What is being asked:
Everything except the pictures should be printed exactly as it appears in the records.

Exercise inputs Block Start

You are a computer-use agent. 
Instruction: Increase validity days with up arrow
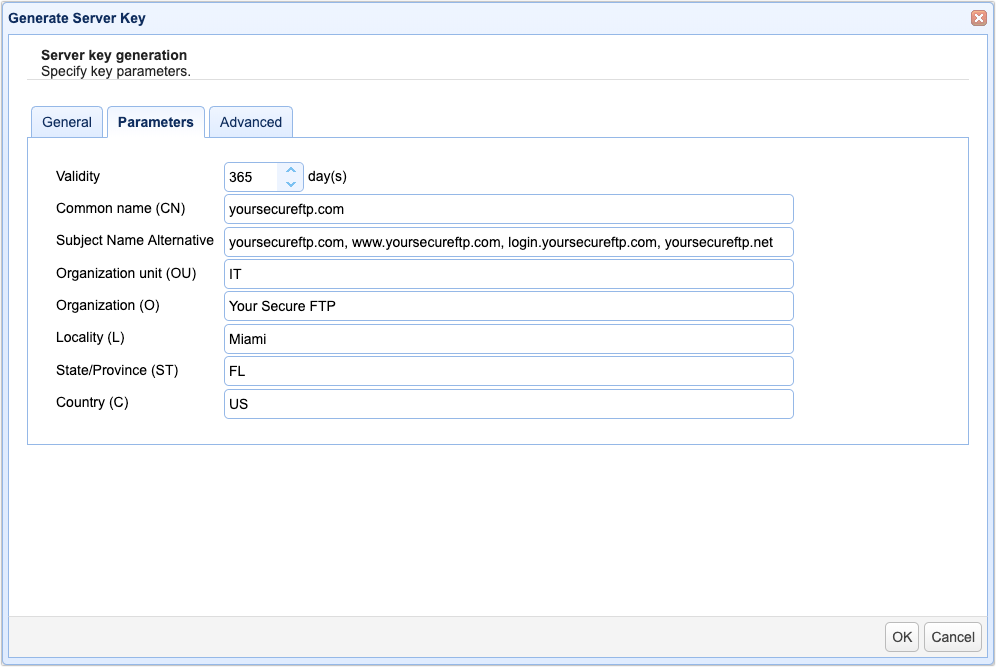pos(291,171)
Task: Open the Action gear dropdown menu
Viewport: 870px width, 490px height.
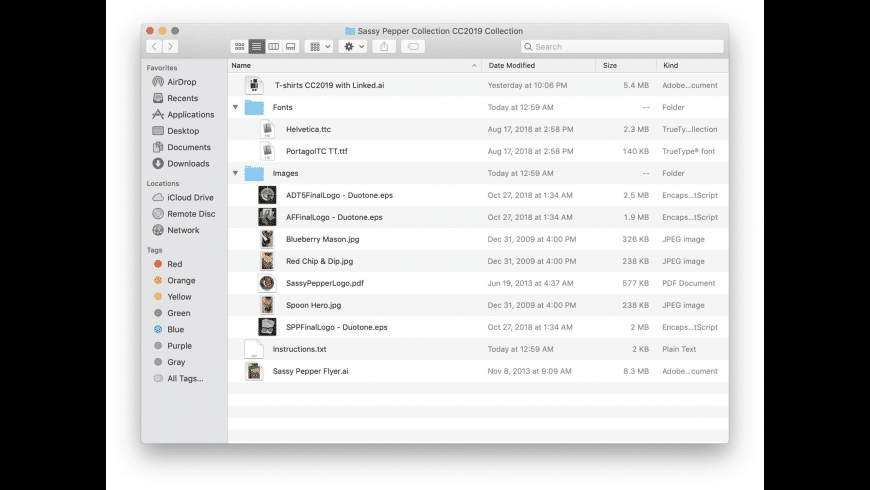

Exercise inputs Block End

Solved problem:
You are a computer-use agent. 
Instruction: Increase validity days with up arrow
pos(291,171)
Task: Open the Action gear dropdown menu
Viewport: 870px width, 490px height.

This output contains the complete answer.